● Your task: Reproduce the lines of every item below without any change, omitting the pictures from your answer.

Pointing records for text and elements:
-- begin --
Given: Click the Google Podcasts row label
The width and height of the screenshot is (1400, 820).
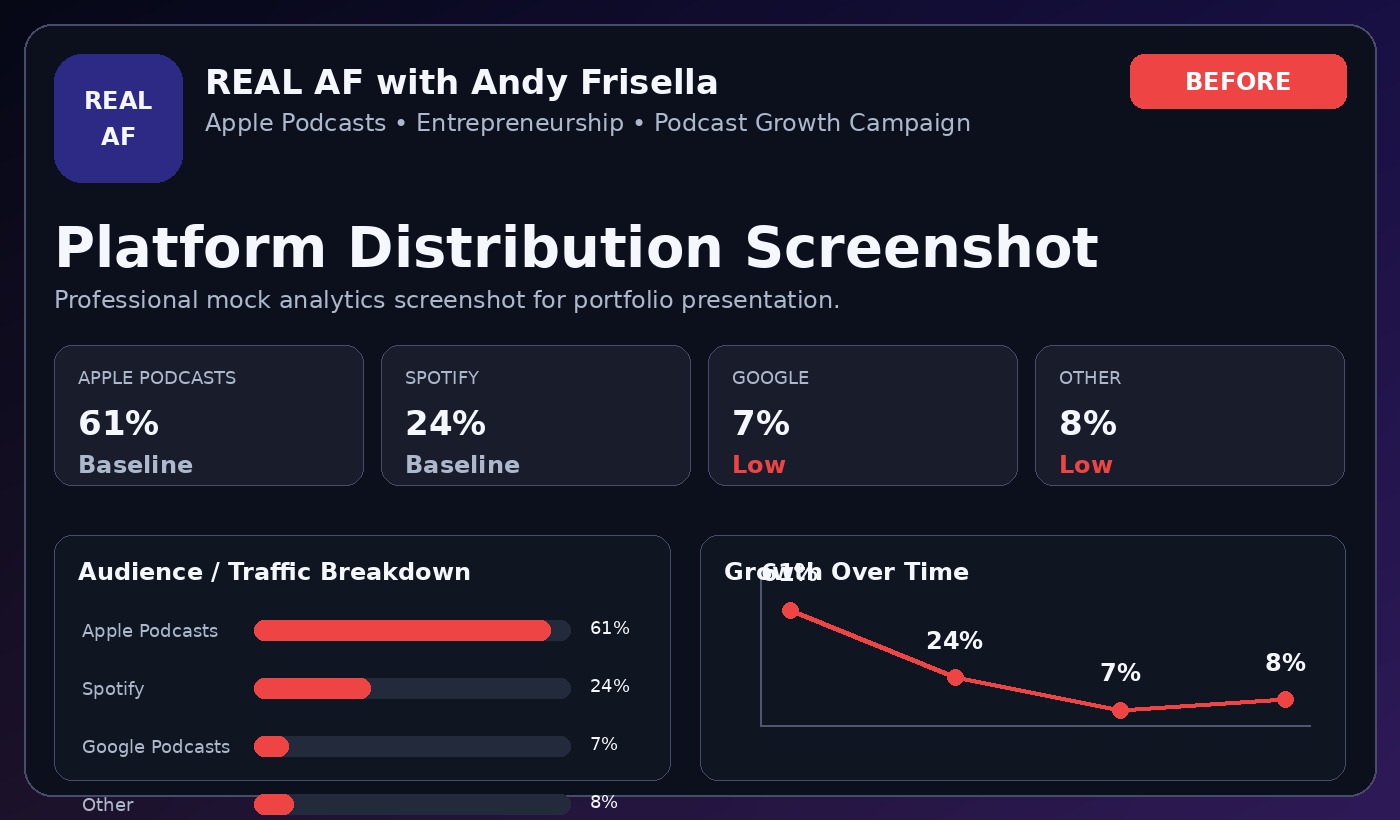Looking at the screenshot, I should point(156,747).
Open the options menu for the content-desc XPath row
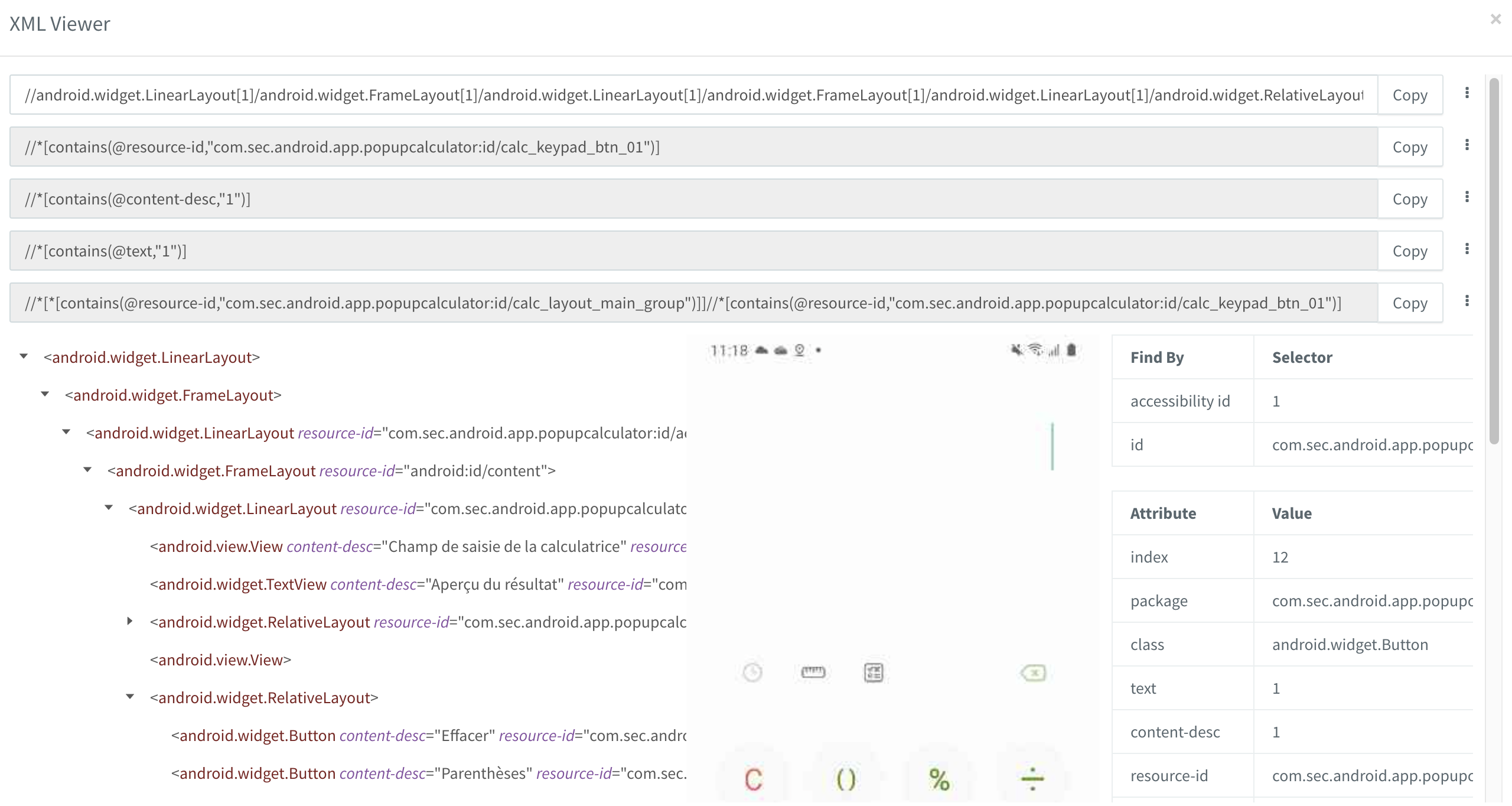This screenshot has width=1512, height=806. [x=1467, y=197]
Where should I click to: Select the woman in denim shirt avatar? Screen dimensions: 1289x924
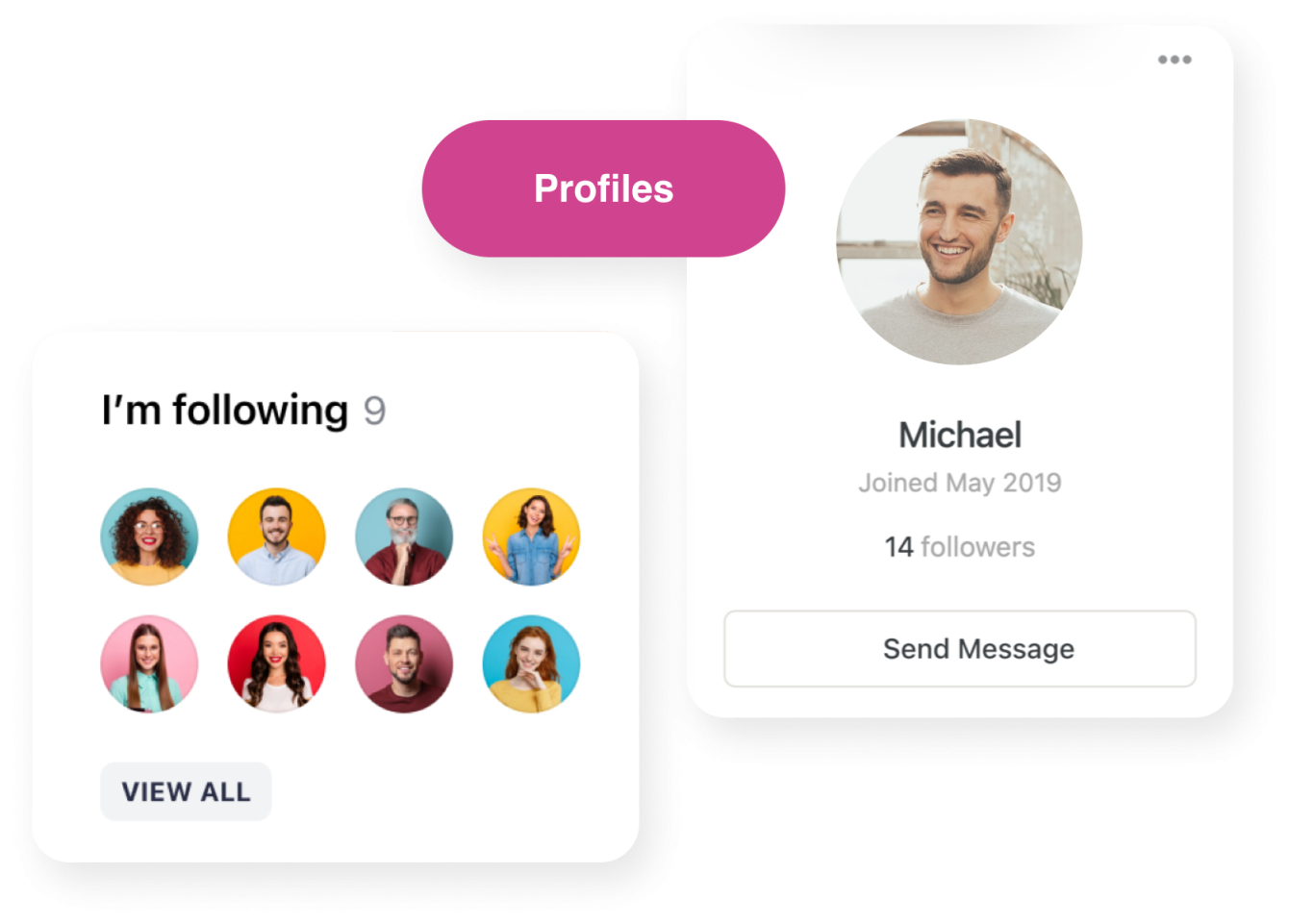click(x=531, y=537)
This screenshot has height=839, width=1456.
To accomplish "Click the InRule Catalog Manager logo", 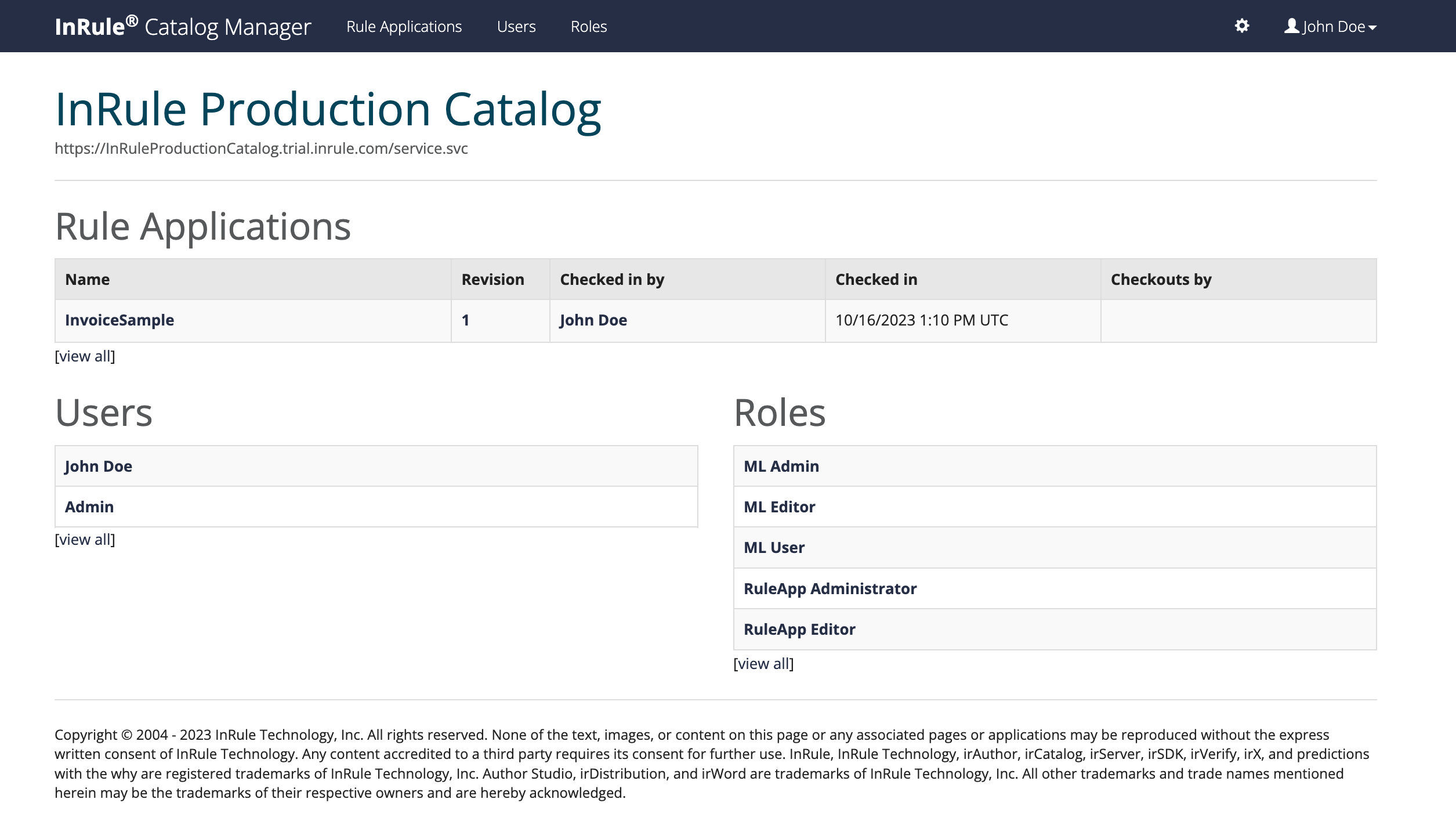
-- end --
● Complete output:
Given: Click the Google Podcasts row label
The width and height of the screenshot is (1400, 820).
Looking at the screenshot, I should point(156,747).
Open the options menu for the content-desc XPath row
This screenshot has width=1512, height=806. [x=1467, y=197]
Where should I click to: Select the woman in denim shirt avatar? Screen dimensions: 1289x924
click(x=531, y=537)
This screenshot has height=839, width=1456.
To accomplish "Click the InRule Catalog Manager logo", 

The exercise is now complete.